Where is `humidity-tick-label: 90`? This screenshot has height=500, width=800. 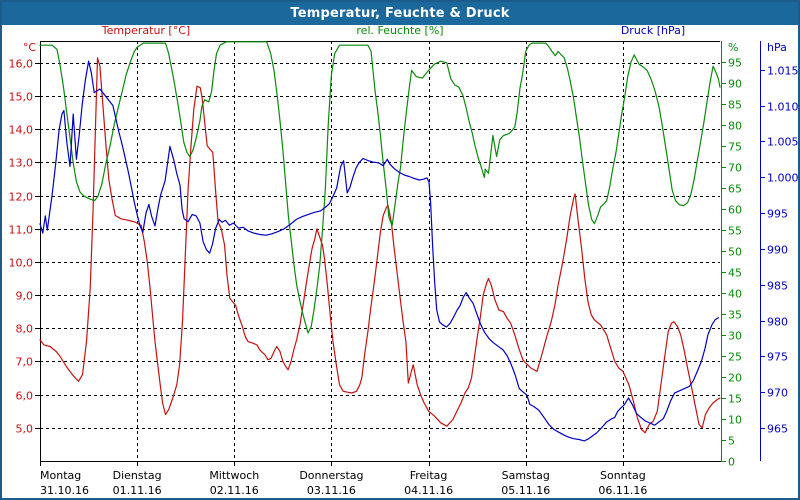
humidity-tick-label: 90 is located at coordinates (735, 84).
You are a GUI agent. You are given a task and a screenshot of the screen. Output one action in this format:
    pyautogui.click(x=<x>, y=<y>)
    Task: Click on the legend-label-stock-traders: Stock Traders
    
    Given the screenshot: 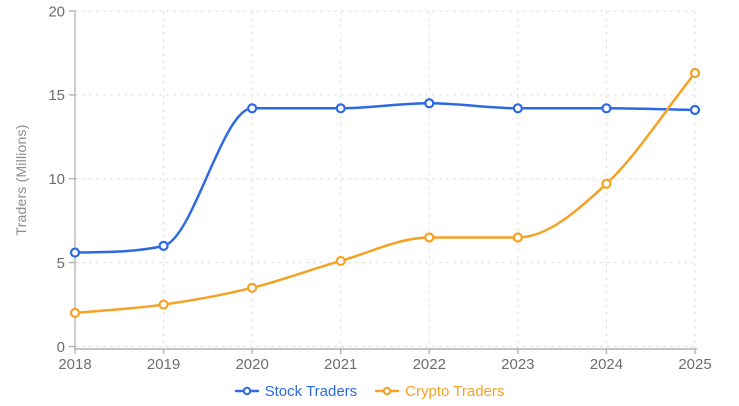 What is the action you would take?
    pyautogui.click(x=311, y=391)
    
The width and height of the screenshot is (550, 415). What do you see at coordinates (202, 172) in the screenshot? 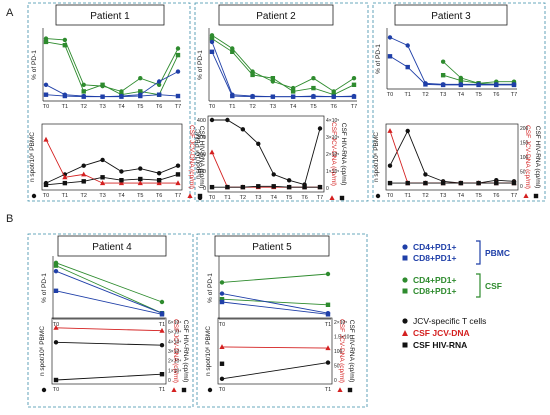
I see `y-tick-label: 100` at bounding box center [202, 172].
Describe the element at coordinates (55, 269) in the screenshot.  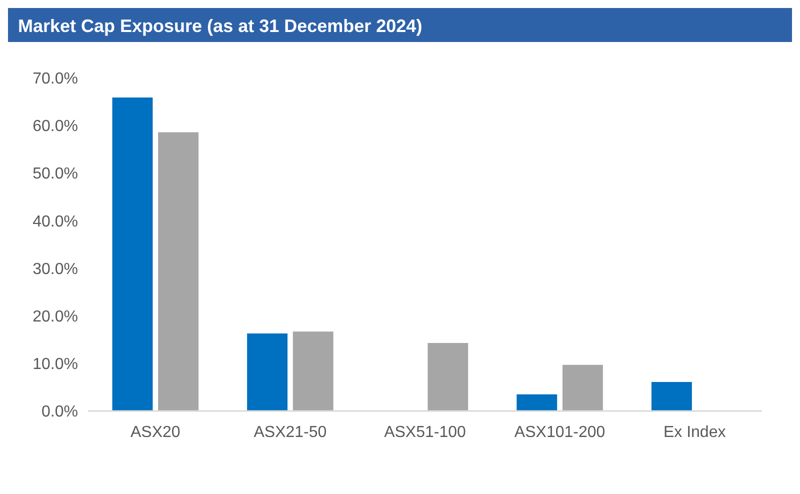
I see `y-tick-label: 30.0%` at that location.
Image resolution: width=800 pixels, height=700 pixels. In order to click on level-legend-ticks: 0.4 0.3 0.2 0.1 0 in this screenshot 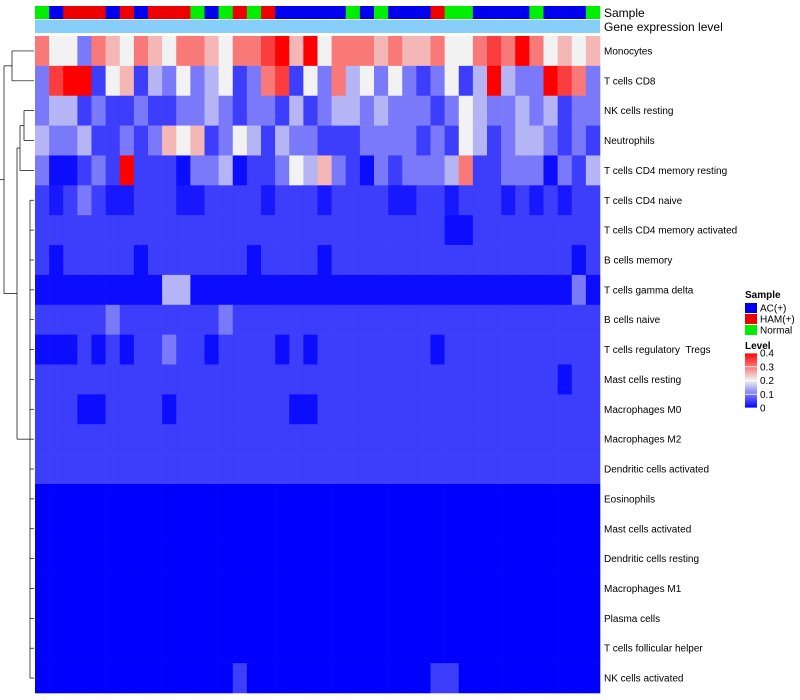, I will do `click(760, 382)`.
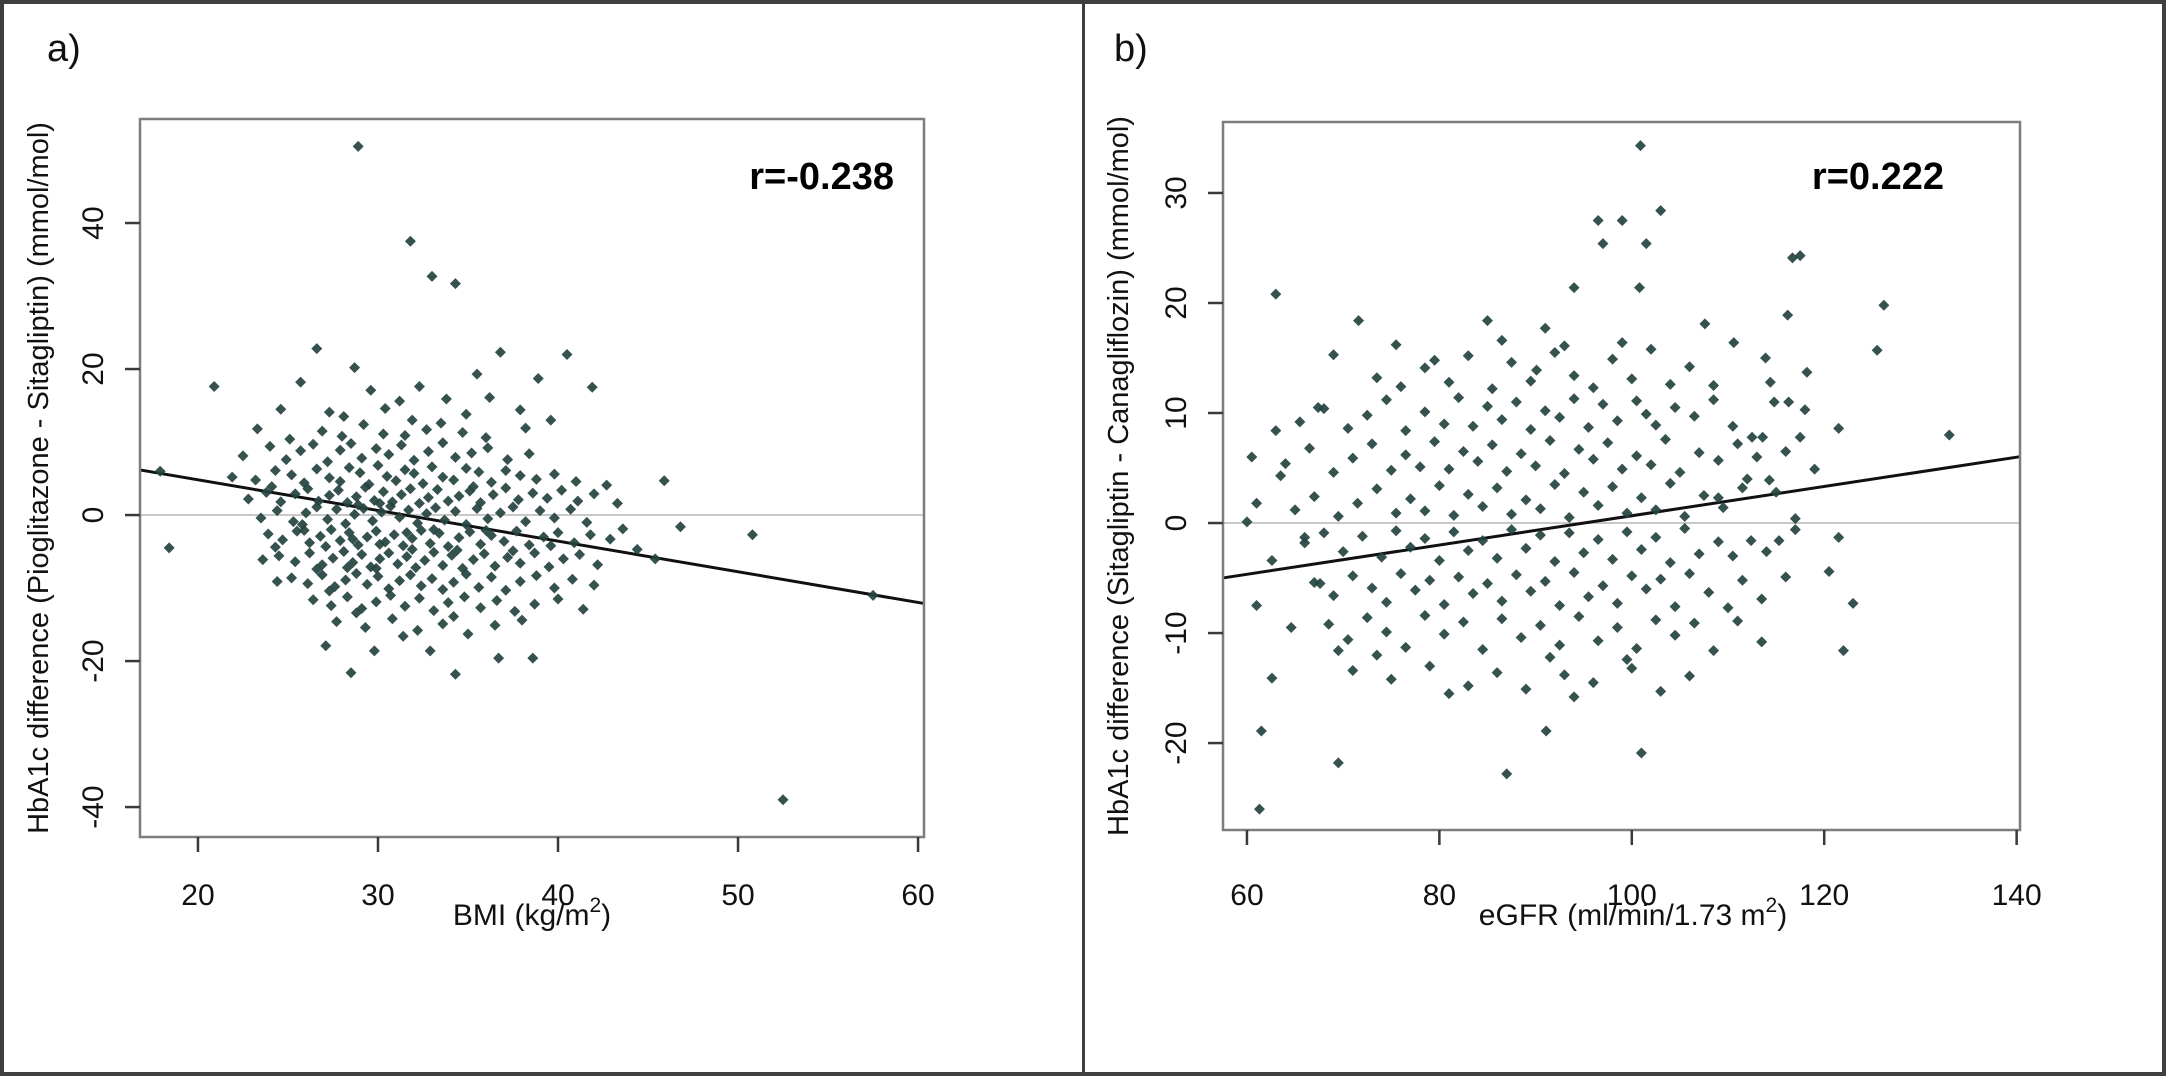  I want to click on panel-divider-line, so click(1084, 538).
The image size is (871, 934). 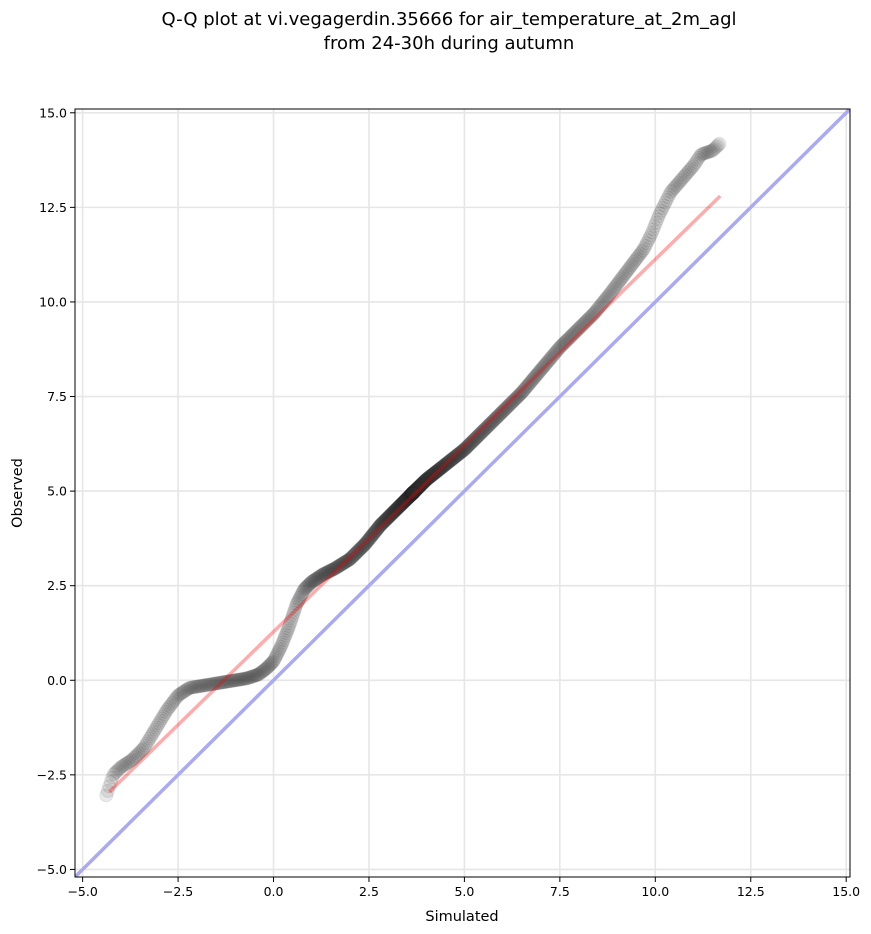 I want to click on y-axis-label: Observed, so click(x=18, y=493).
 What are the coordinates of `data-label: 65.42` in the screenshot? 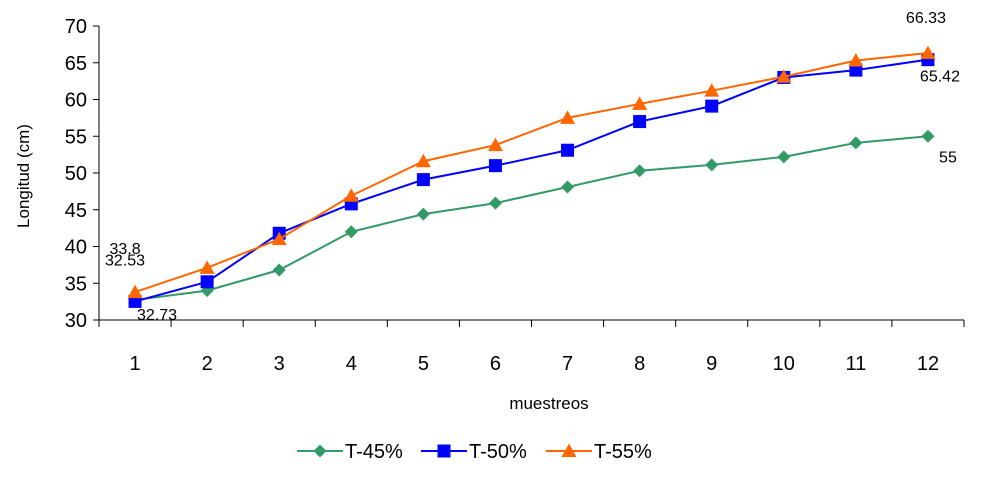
⁂
● Requirement
Rewrite the material from its start through the line containing "humidity-tick-label: 90 is", swapping "screenshot" for "image" and leaving everything else as it is. Leave the pictures out of your answer.

● Problem solution
Where is `humidity-tick-label: 90`? This image has height=500, width=800. 
humidity-tick-label: 90 is located at coordinates (735, 84).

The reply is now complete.